Everything runs in the Visual Studio framework though it is a separate tool (so people only doing data mining don’t need to see all the usual programming tools). A standard data connection is used and the user specifies a View for the data they want to use. A wizard runs that allows the selection of an algorithm, target variable and input data. Users can mark attributes for discretization (into buckets) and the wizard detects variables that are discrete or continuous. The wizard further allows a user to specify the testing dataset and the engine does cross-validation on automated slices of the data to avoid overfitting and other problems.
It is easy to copy and edit models to create a set of many slightly different models for comparison. The user pushes the models out to the server for execution. While SQL Server does not support these routines for in database mining, the models can keep a copy of the training data to support drill through and analysis of model results. As you would expect you can use standard SQL Server tools to examine results, compare models etc.

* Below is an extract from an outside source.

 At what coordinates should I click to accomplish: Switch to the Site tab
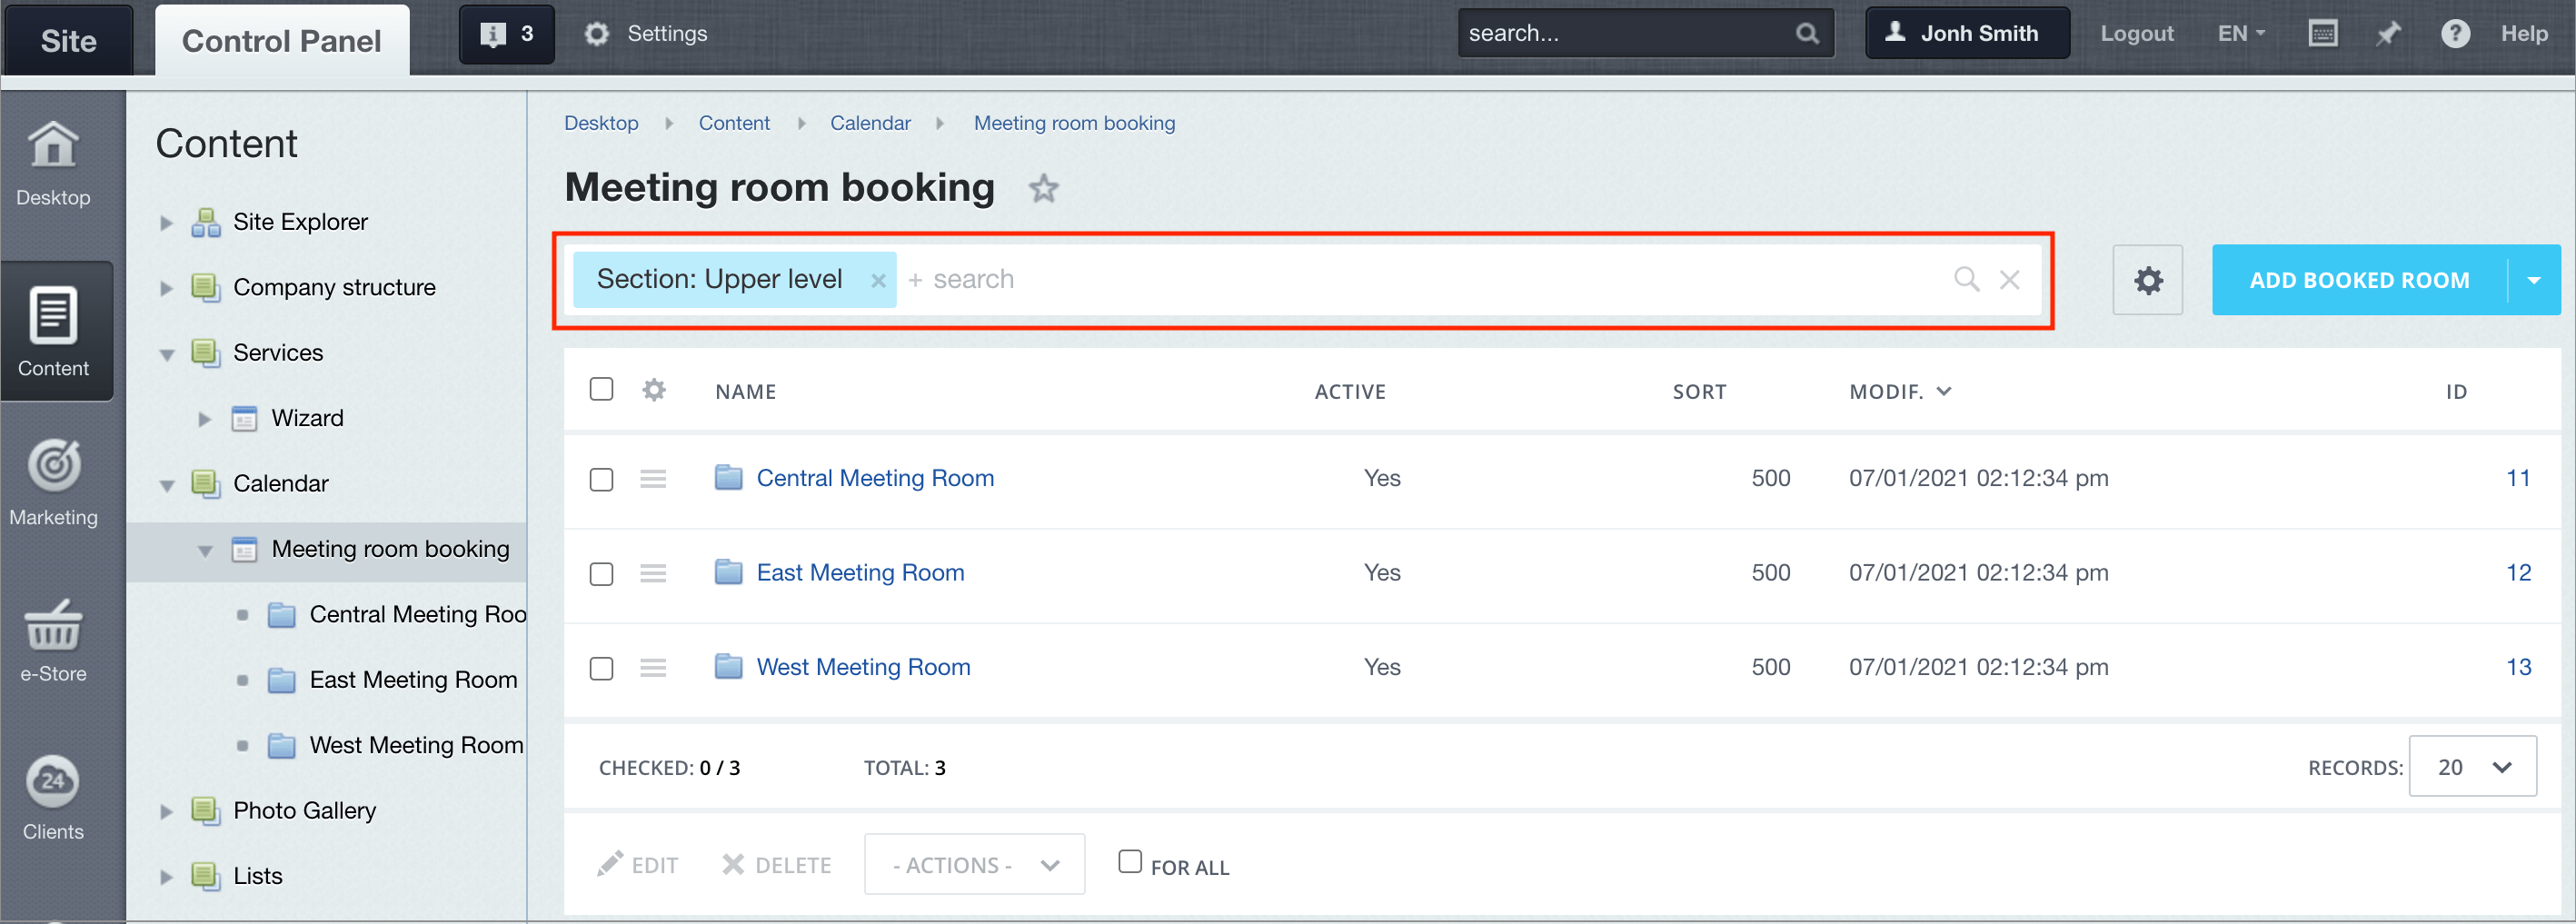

Once built the model can be used to generate a report, for instance, or just to add a field (a score say) to a SQL string by setting up the server to use the model. As always you need to map data from an input table to input variables. Because everything uses Analysis Services the same model can be used in automated services, reports and Excel or any ETL process built in Integration Services – a nice feature.

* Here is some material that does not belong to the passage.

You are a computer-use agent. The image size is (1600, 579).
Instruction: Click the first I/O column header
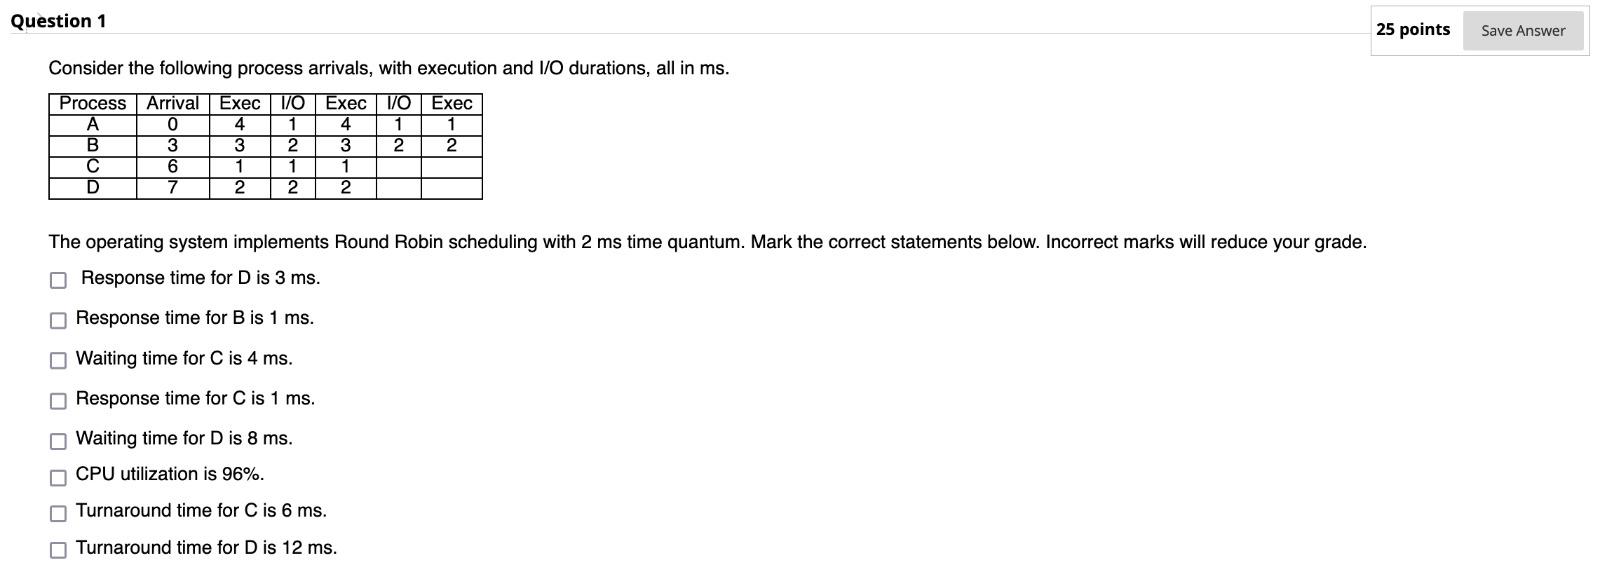292,103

The new Parallel Data Warehouse is the outgrowth of Microsoft’s DATAllegro acquisition, now ported to Windows/SQL Server and cleaned up. PDW is where SQL Server data warehousing is going, especially at the high end. MPP based on off the shelf components from multiple vendors – it is an appliance that comes integrated with Microsoft BI but one you can buy from multiple vendors – you can essentially pick the hardware vendor you want. Key feature:
- Easy set up and admin (appliance)
- Fast loads
- Hold fine-grained business event data thanks to MPP and capacity (important for organizations serious about data mining or predictive analytics)
- Fast, interactive query responses (and data reorganization for instance)
PDW comes in a single rack or in multiples of a full rack. Critical pieces are the control nodes and a bunch of database servers connected by dual infiniband. Database servers have “shared nothing” storage nodes. There is also a spare database server to replace a failing database server while the SANs are already high-availability/redundant. Also has landing zone (for loading), back up and management servers. PDW is a little more loosely coupled than solutions like those from Teradata as SQL text is between the components rather than binary files. Big tables are partitioned across servers using a hash and then partitioned within those (distributions) while small tables are replicated. Queries are spread among the nodes to produce interim results and then re-assembled to produce final results.
PDW is based on SQL Server, which has been extended to support relational data warehousing in SQL Server 2008. As you would expect, the SQL Server Analysis Services runs on top.